Osvaldo Tosti e l’inserimento dei sordi nella scuola comune
Il movimento sorto dopo il 1968 a favore dell’inserimento degli alunni disabili nella scuola comune, con l’abolizione delle scuole e delle classi speciali, si rivolse solo qualche anno dopo alla scuola dei sordi. L’Istituto Pendola fu subito sensibile anche a questa nuova pratica educativa, cominciando dalla scuola media, e il Tosti fu in prima linea anche per la sua realizzazione. L’Istituto Pendola attrezzò, nel 1976, le aule adatte a preparare i suoi alunni più grandi all’esame di licenza di scuola media come privatisti, dato che allora non si poteva fare diversamente, e concordò con la Scuola più vicina all’Istituto particolari modalità d’inserimento di propri alunni sordi nelle classi, specialmente per alcune materie di studio, assicurando l’assistenza di propri insegnanti appositamente preparati, con risultati ritenuti soddisfacenti.

Osvaldo Tosti pubblicista
Osvaldo Tosti è autore di molti contributi alla storia dell’educazione dei sordi e ai particolari problemi pedagogici e didattici che vi sono connessi, pubblicati per la maggior parte sulla Rivista del suo Istituto, L’educazione dei sordomuti, fondata da Tommaso Pendola nel 1872, di cui egli si occupò costantemente come redattore, pur rimanendo affidata la direzione, per prassi costante, al Direttore dell’Istituto.

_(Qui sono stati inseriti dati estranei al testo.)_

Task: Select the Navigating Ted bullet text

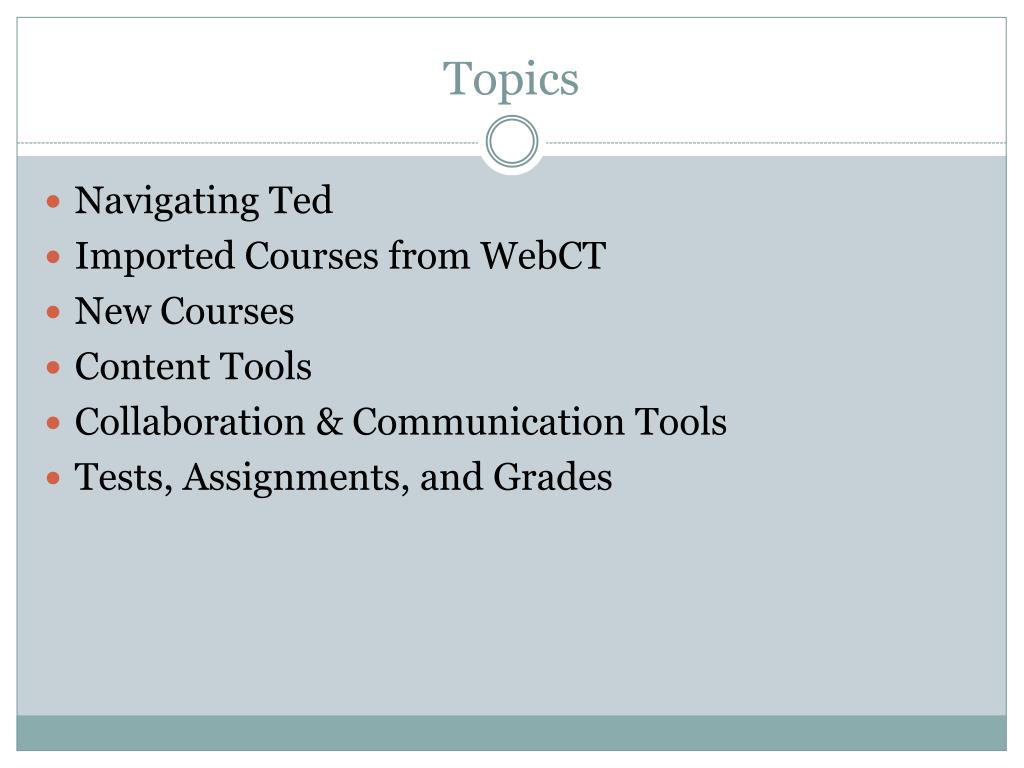Action: pyautogui.click(x=203, y=200)
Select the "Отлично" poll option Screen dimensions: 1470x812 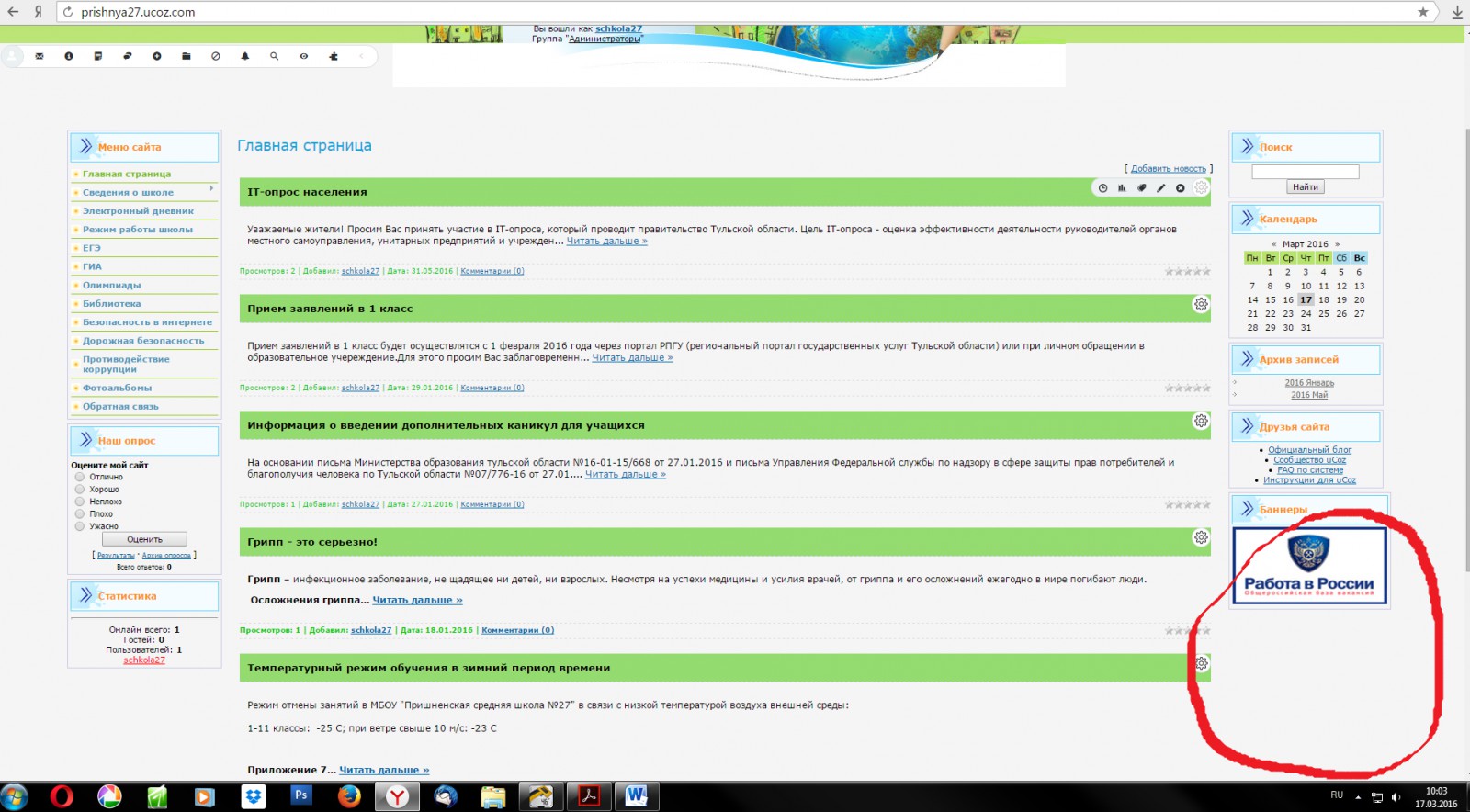click(80, 477)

Il primo lavoro, comparso nel 1950, avendo la rivista ripreso le pubblicazioni nel 1949 dopo una lunga interruzione dovuta alla guerra, è costituito da un coraggioso e circostanziato intervento nel corso di una polemica sorta a proposito di uno scritto del noto pedagogista Luigi Volpicelli, che aveva riportato con evidente sarcasmo, nell’appendice di un suo libro sull’infanzia, alcune considerazioni sul saggio di bambine sordomute e sulle loro maestre, al quale aveva assistito in un Istituto, di cui peraltro non fa il nome. I lavori successivi, che non è possibile sintetizzare in questa sede, furono molti e particolarmente indicativi, precisando gli interessi di storico e di teorico del Tosti, e le sue capacità di applicare nella pratica educativa i principi enunciati. Possiamo appena ricordare i suoi studi sul Cardano e sull’Itard, sul metodo Rochester, sui metodi Agazzi e Montessori applicati ai bambini sordi, sul problema della preparazione professionale dei sordi, sulla storia della scuola materna ed elementare per i sordi, sui principi concettuali del metodo orale e sulla fonetica, di cui fu indiscusso conoscitore e maestro, fino a un lavoro del 1977, lo stesso anno in cui lasciava per limiti d’età la direzione del suo Istituto, sulle possibilità e i limiti di un’istruzione non specializzata dei sordi. Si tratta di un nucleo complesso di concezioni e di osservazioni intensamente vissute, che attendono un adeguato esame critico per una giusta collocazione nella storia dei sordi, a testimonianza del passato e come auspicio per l’avvenire.

Conclusione
I contributi che il Tosti ha offerto – come teorico e come diretto operatore – all’educazione dei sordi, nel contesto delle problematiche che distinsero i suoi tempi, richiederebbero uno studio più approfondito e puntuale. Qui, nell’immediatezza della sua scomparsa, abbiamo ricordato solo quelli che ci sembrano i tratti essenziali della sua vita e delle sue impostazioni. È superfluo aggiungere che Osvaldo Tosti ebbe altri interessi e altre attività, come cultore della storia del suo Ordine, con particolare riguardo all’archivistica, cui dedicò gli ultimi anni della sua vita lunga e operosa, senza dimenticare il suo impegno di religioso e di sacerdote, per cui fu chiamato a Roma durante lo svolgimento del Concilio Vaticano Secondo nel 1962, e da cui discende il suo impegno di agiografo, che non spetta a noi illustrare. È possibile che in questa sede abbiamo esaltato le sue qualità migliori, sorvolando su alcuni aspetti della sua personalità, in particolare sulla ferma coerenza con le proprie idee, che lo portò qualche volta a imporle con energia anche agli altri, in contesti in cui un tratto più diplomatico avrebbe giovato alla sua stessa reputazione, ma non, probabilmente, alla sua dignità. Chi ha scritto queste note, lo ricorda così e non ha inteso fare opera di storico o di biografo, ma solo riproporlo a quanti lo hanno conosciuto, a quanti lo hanno inteso unicamente nominare e a quanti, tra i più giovani, non sanno neppure che sia esistito. A questi ultimi possiamo assicurare che fu un uomo sinceramente votato alla causa dei sordi, anche se agì, e non poteva fare altrimenti, in un ambito specificamente delimitato, che oggi si riconosce e si ha ragione di riconoscere storicamente superato. Ma è la sorte comune di tutti gli uomini, di tutti noi che viviamo nella storia – nella nostra storia – che avanza inevitabilmente con o senza di noi, mentre siamo in vita o dopo, quando rimarrà di noi solo un ricordo in chi ci ha conosciuto e stimato.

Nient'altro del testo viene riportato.